### RECORD EXCERPTS
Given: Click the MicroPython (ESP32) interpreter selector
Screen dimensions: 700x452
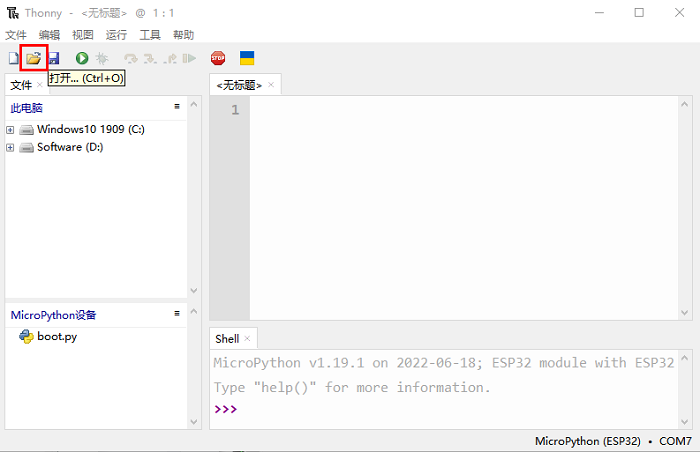Looking at the screenshot, I should (588, 441).

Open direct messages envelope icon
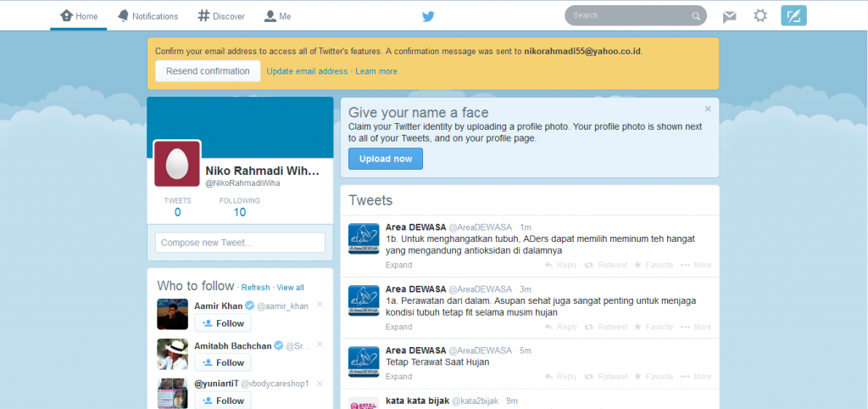point(729,16)
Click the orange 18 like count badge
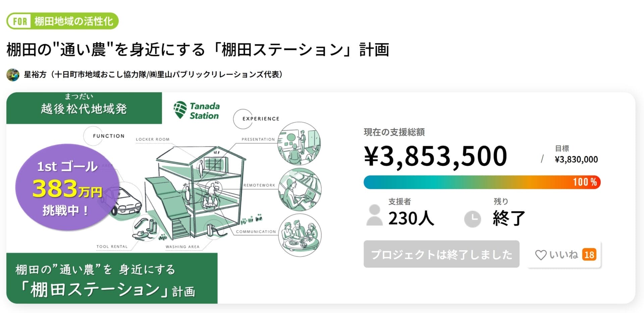This screenshot has width=644, height=313. point(589,255)
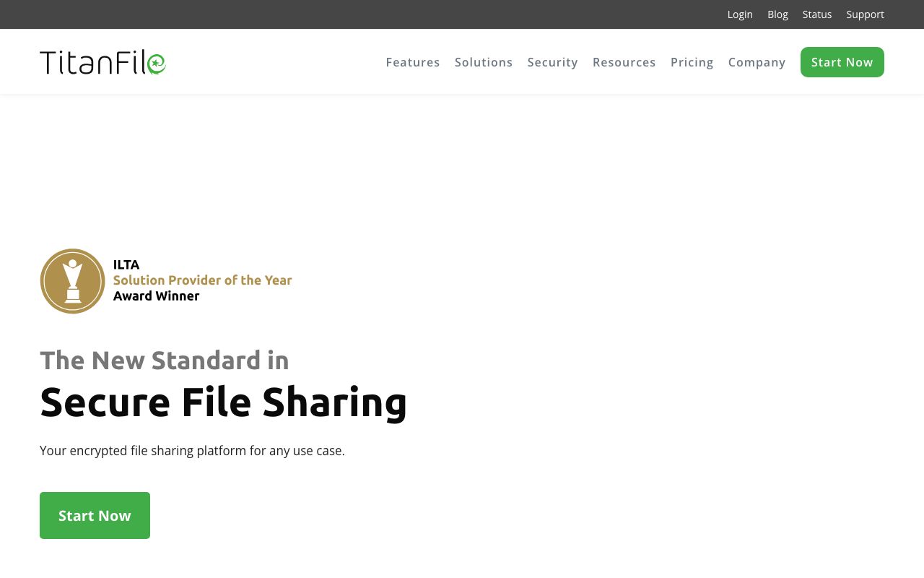This screenshot has width=924, height=578.
Task: Open the Login link
Action: coord(740,14)
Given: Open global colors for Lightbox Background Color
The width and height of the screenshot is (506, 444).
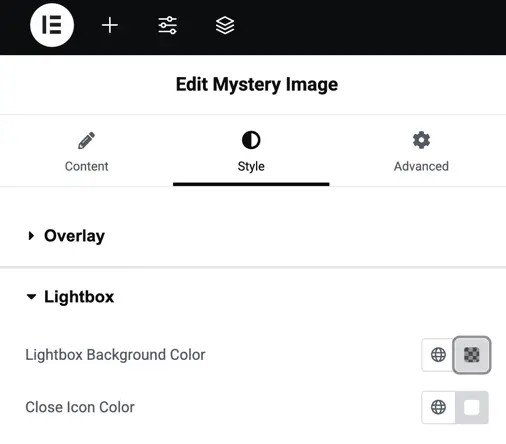Looking at the screenshot, I should click(x=438, y=355).
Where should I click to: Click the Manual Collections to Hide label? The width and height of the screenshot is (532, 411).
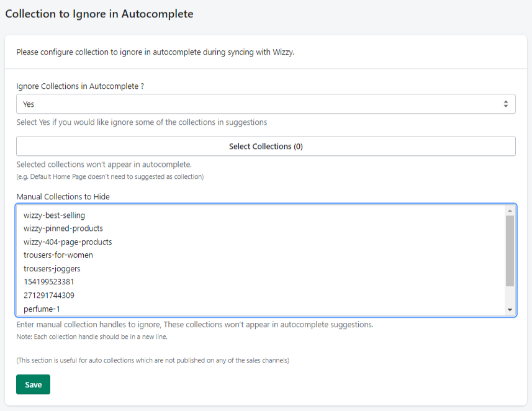click(63, 197)
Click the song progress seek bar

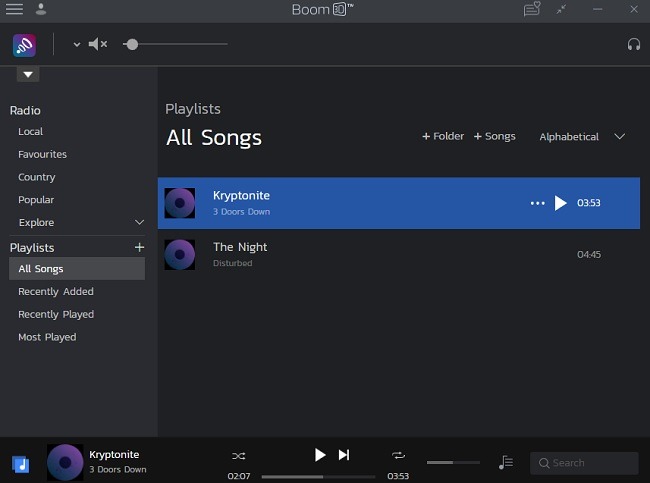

### THE TASK
Quote exactly the lines from the one that contains "The width and height of the screenshot is (506, 444)." through the end of the listing above, both ends included, leaving out the pictures.

### SOLUTION TO THIS EXERCISE
The width and height of the screenshot is (506, 444).
Looking at the screenshot, I should click(x=438, y=355).
Where should I click to: Click the Manual Collections to Hide label? The width and height of the screenshot is (532, 411).
click(63, 197)
Click the song progress seek bar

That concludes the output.